Autonomia do Executivo e reserva de administração
Um dos principais pontos destacados pela Procuradoria é a preservação da autonomia administrativa do Poder Executivo. De acordo com o órgão, o projeto de iniciativa parlamentar impunha modelos rígidos de fluxo financeiro e a criação de contas exclusivas, o que limitaria a capacidade do Estado de gerir sua arrecadação.
A PGE/RN avaliou que a proposta feria a chamada reserva de administração, prevista na Constituição Estadual e em simetria com a Constituição Federal, ao restringir a discricionariedade administrativa do Executivo na organização do Tesouro.
Risco à gestão financeira e a contratos vigentes
Outro ponto abordado foi o impacto na gestão financeira e contratual do Estado. Conforme análise técnica da Secretaria de Estado da Fazenda (Sefaz-RN), as regras previstas no projeto poderiam desorganizar o modelo da Conta Única, gerando sobreposição de obrigações e insegurança jurídica.
A Procuradoria ressaltou ainda que a norma afetaria contratos em vigor, como o firmado com o Banco do Brasil, responsável pela centralização da arrecadação estadual, o que poderia provocar desequilíbrio econômico-financeiro e aumento do risco fiscal.
Competência federativa e natureza orçamentária
No parecer, a PGE/RN destacou que, embora parte da arrecadação estadual seja constitucionalmente destinada aos municípios, isso não retira a natureza orçamentária dos recursos, nem afasta o papel do Estado como ente arrecadador designado pela Constituição.
Segundo o órgão, o direito dos municípios recai sobre a destinação da receita, e não sobre o ato de arrecadação. Assim, inovar materialmente em relação à Lei Complementar Federal nº 63/1990, que já estabelece critérios e prazos de repasse, extrapola a competência normativa dos estados.
Insegurança jurídica envolvendo o Fundeb
A recomendação de veto também apontou insegurança jurídica e contábil quanto à inclusão do Fundeb no mesmo fluxo da repartição tributária comum. A PGE/RN ressaltou que o fundo possui regime jurídico próprio, disciplinado pela Lei Federal nº 14.113/2020.
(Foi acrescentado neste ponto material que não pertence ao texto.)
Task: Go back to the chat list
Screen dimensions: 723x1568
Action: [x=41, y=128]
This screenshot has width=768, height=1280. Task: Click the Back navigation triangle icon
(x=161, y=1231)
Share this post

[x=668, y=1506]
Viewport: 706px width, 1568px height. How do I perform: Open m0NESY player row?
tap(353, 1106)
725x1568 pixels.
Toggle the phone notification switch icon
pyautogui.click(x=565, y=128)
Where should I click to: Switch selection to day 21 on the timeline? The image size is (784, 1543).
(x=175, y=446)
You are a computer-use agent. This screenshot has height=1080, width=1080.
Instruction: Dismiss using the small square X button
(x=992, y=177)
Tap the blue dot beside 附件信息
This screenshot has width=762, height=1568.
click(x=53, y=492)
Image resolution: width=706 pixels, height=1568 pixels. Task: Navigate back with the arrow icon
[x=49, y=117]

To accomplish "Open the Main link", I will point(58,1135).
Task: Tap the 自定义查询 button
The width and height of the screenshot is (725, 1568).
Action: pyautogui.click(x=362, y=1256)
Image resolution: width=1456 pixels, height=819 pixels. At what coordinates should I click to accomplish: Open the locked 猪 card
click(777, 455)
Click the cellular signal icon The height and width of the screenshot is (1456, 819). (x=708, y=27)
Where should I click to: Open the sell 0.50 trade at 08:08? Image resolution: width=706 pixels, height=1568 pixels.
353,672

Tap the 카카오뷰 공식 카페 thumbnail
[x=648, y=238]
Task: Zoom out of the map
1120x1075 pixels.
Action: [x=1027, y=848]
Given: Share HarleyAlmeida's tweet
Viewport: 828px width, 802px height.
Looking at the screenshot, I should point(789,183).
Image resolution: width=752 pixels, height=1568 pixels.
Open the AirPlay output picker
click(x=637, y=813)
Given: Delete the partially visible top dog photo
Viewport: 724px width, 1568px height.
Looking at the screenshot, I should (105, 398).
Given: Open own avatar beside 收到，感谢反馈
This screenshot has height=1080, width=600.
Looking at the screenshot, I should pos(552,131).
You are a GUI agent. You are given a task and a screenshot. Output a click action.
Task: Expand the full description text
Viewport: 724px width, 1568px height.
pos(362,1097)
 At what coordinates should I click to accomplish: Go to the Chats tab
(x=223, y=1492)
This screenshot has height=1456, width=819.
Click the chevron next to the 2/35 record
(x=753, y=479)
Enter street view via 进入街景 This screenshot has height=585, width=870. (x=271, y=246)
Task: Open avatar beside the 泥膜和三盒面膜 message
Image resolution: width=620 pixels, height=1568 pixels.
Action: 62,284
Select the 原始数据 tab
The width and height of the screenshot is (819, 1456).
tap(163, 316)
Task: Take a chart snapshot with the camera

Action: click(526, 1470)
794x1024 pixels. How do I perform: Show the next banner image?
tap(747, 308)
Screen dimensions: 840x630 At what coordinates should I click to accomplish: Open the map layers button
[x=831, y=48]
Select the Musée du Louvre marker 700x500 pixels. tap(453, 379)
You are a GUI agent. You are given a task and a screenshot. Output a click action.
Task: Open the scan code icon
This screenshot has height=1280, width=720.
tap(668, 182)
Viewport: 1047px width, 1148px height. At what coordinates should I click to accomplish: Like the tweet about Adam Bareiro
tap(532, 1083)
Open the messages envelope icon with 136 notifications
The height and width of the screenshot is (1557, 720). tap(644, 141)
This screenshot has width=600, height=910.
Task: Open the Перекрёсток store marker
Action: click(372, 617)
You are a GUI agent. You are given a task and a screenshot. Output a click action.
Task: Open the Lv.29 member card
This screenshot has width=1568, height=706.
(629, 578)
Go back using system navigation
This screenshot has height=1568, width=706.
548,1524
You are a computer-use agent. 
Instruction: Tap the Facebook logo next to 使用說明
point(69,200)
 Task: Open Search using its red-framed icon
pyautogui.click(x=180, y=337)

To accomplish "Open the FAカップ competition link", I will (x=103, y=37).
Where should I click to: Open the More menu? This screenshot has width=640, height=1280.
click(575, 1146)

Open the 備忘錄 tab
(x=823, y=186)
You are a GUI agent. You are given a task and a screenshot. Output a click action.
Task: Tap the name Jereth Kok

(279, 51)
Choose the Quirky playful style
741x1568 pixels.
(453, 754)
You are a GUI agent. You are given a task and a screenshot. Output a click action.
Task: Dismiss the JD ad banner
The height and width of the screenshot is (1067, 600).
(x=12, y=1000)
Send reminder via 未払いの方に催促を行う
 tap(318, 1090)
Para a Procuradoria, misturar regimes distintos poderia gerar incertezas fiscais, além de conflitos com a legislação federal que rege o financiamento da educação básica.
Cumprimento dos repasses obrigatórios
Ao final, a PGE/RN afirmou que o Estado do Rio Grande do Norte cumpre rigorosamente os repasses obrigatórios aos municípios, conforme os critérios definidos pela Constituição e pela legislação federal.
Segundo o órgão, a recomendação de veto não compromete a autonomia financeira municipal, mas busca garantir eficiência, segurança jurídica e equilíbrio fiscal na gestão pública estadual.